» **Conjunto de tarefas**
• A. Reescreva o trecho do texto selecionado de "Eu queria entender" até "anos. Minha mãe.", trocando "madrugada" por "manhãzinha".
• B. Por favor, continue o relato de infância sobre a teia de aranha e o mundo mágico a partir da última frase apresentada.

» **Texto selecionado**
Então não procurávamos saber muito sobre Deus ou questioná-lo ou à sua Igreja. Em realidade nós o vivíamos. Eu sempre achava as missas muito chatas, demoradas, e não me interessava nada que o padre dizia. Talvez por que nada me interessasse muito nas pessoas, as pinturas no teto da igreja me fascinavam. Imagens e mais imagens lindas e que eu não entendia o que significavam e nem que estória contavam, se é que contavam alguma coisa. Detalhe, eu também não me interessava por estória nenhuma. Eu era estésico.

Em grego sensações é aesthesis, em português estesia, quem vive pelas sensações, estésico. E aquele que faz das sensações algo ainda maior, chega à beleza suprema a Estética, e a beleza leva à transcendência de todo mundo e de toda matéria até ficarmos estáticos diante do sublime. Sim, o sublime é o objetivo. Foi assim, ignorante de tudo que aos dois anos e meio de idade - sim, muito cedo -, caminhando no fim da madrugada com minha irmã pelo entorno da casa no sítio, deparei-me com uma teia de aranha orvalhada, reluzindo a luz da manhã. Esticava-se firme e grossa na cerca de arame farpado. Lembro-me da madeira carcomida, do arame escurecido pelo tempo, e da luz refletindo mil sois num tecido que nem parecia de seda, tão grossa que se se assemelhava ao algodão. A umidade do chão e do mato, molhavam as pontas dos meus sapatinhos ortopédicos deixando meus dedinhos frios e gelados. Sim, lembro-me do detalhe. Nada mais eu vi, fiquei embevecido e encantado. Eu não sabia que era Deus, e isso nem me interessava naquele instante. Mais de trinta nos depois eu soube, por que meu íntimo me disse, que naquele momento Deus me penetrou e passou a habitar em mim. Devo ser um lugar meio desconfortável para ele, mas já deve ter se acostumado.

Eu queria entender tudo o que era mistério. Anos depois minha mãe me disse - sem que eu lhe perguntasse - que naquela época passei a acordá-la de madrugada para que pudéssemos procurar teias de aranha orvalhadas. Não sei quem era mais fofo, eu ou a minha mãe. Imaginem alguém que vivia na roça e que acordava de madrugada todos os dias, se dar ao trabalho de sair procurando teia de aranha com o filho de dois anos. Minha mãe.

Ainda nessa mesma época - disso já não me recordo, entretanto seria uma constante em minha vida -, minha mãe era assombrada todas as noites por um espírito de um homem que a cercava na cama e tentava agarrá-la. A pobre ficava em tão grande pânico que meu pai as vezes precisava dormir sobre ela para a proteger. E eu, que não sabia de nada do que acontecia, vinha pro quarto deles chorando por que havia um homem atrás de mim. Sim eu via o mesmo espirito que perseguia a minha mãe. Desde pequeno o mundo era mágico. Ou como dizia o filme “I see dead people”...

» **Dados fornecidos**

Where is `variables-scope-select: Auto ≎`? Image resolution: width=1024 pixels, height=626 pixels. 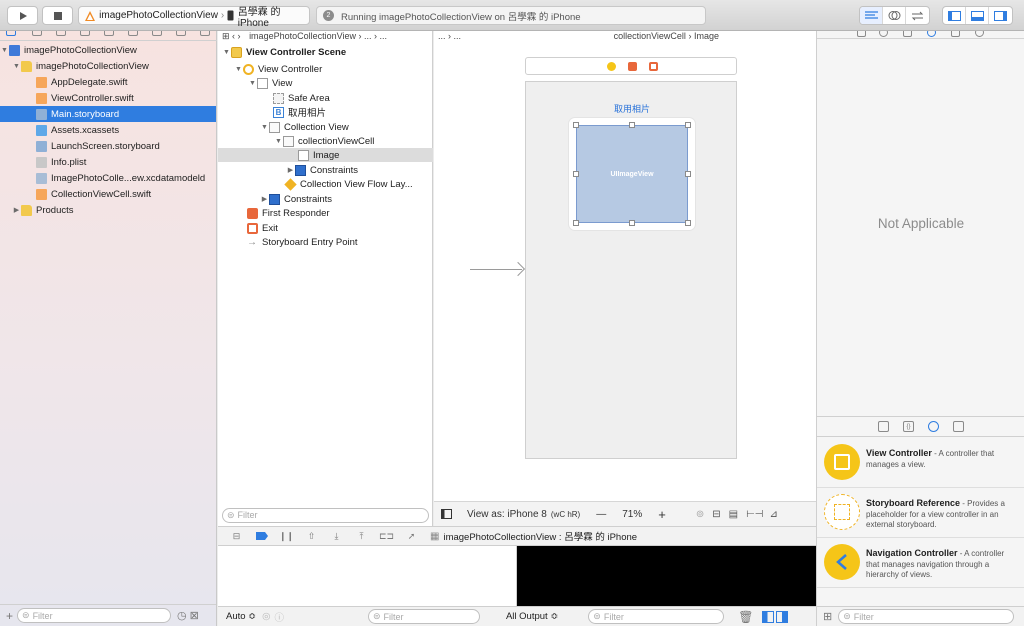 variables-scope-select: Auto ≎ is located at coordinates (241, 616).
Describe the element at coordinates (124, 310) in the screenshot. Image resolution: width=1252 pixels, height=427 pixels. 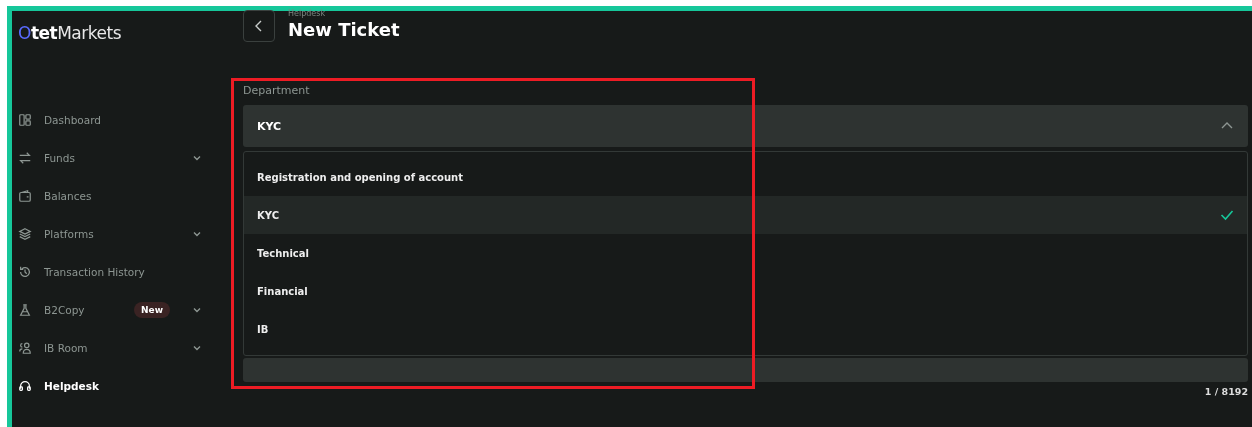
I see `sidebar-item: B2Copy New` at that location.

» **Respostas por tarefa**
• A.
Eu queria entender tudo o que era mistério. Anos depois minha mãe me disse - sem que eu lhe perguntasse - que naquela época passei a acordá-la de manhãzinha para que pudéssemos procurar teias de aranha orvalhadas. Não sei quem era mais fofo, eu ou a minha mãe. Imaginem alguém que vivia na roça e que acordava de manhãzinha todos os dias, se dar ao trabalho de sair procurando teia de aranha com o filho de dois anos. Minha mãe.

• B.
Quando mudamos para a cidade, eu já contava uns quatro anos, íamos à Igreja com mais frequência - ou passei a perceber isso -, e em meio à minha má vontade infantil com os demorados e intermináveis rituais, enquanto ficava correndo de um lado para o outro da Igreja - sim, eu fui um capeta  e cheguei a escalar o altar mor pela parte detrás - no momento da consagração Eucarística, minha mãe ensinou que devíamos ficar ajoelhados, de mãozinhas postas, de cabeça baixa e de olhos fechados. Enquanto tocasse o sininho não poderíamos olhar para o padre, pois naquele momento Deus descia dos céus e entrava na hóstia. Era o momento que eu mais gostava da missa, eu punha as mãozinhas sobre os olhos e entreabria os dedinhos, espiando, tentando surpreender Deus no momento em que ele aparecesse. Jamais consegui surpreende-lo, mas nem por isso duvidei. Talvez ele fosse muito mais rápido do que eu. Sim, eu também não sou do tempo das dúvidas e incertezas. Deus era Deus e assim eram as coisas e assim elas eram feitas. E tudo era mágico e bom. Tudo era misterioso e sedutor. Deus é um sedutor, ele nos encanta antes de nos devorar.

E por hoje paro minha reflexão por aqui. Note que não são apenas minhas memórias, mas um esforço de mostrar o que é uma jornada mística.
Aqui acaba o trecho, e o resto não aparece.